### [How to complete this task]
Quote the entries below from the line with "600x619 pixels." through the line with "Click the blue", both ends included, and only those lines.
"""
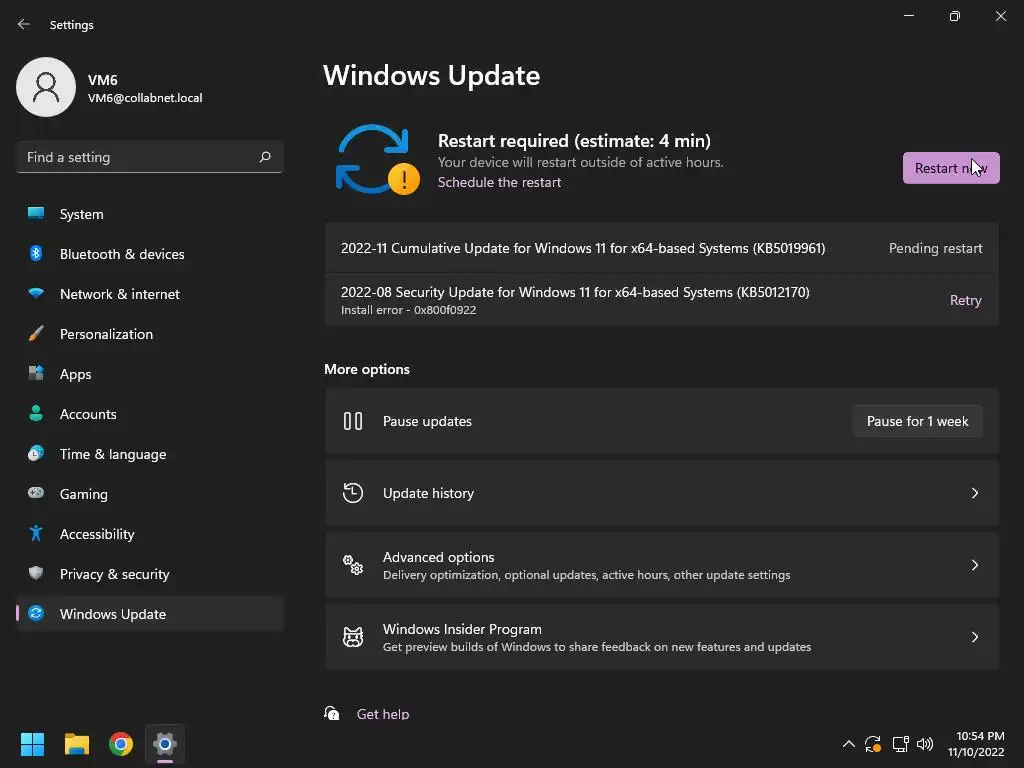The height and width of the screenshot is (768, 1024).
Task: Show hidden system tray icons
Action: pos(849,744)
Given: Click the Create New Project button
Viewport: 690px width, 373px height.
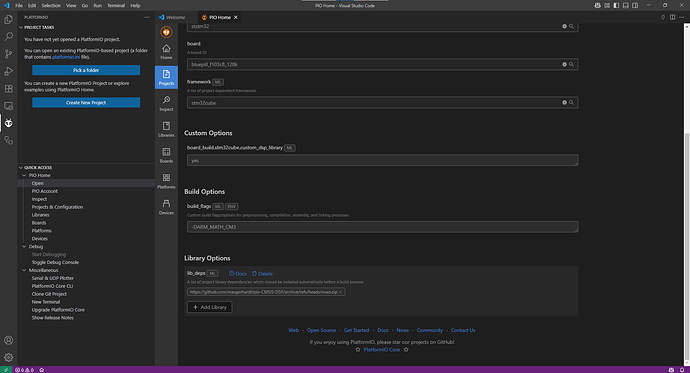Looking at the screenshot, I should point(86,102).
"""
"""
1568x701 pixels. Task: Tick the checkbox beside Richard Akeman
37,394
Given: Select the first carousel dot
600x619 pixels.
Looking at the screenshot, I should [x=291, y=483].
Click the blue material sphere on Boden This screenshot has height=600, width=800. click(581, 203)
"""
### [Your response]
600x619 pixels.
Looking at the screenshot, I should [x=291, y=483].
Click the blue material sphere on Boden This screenshot has height=600, width=800. click(581, 203)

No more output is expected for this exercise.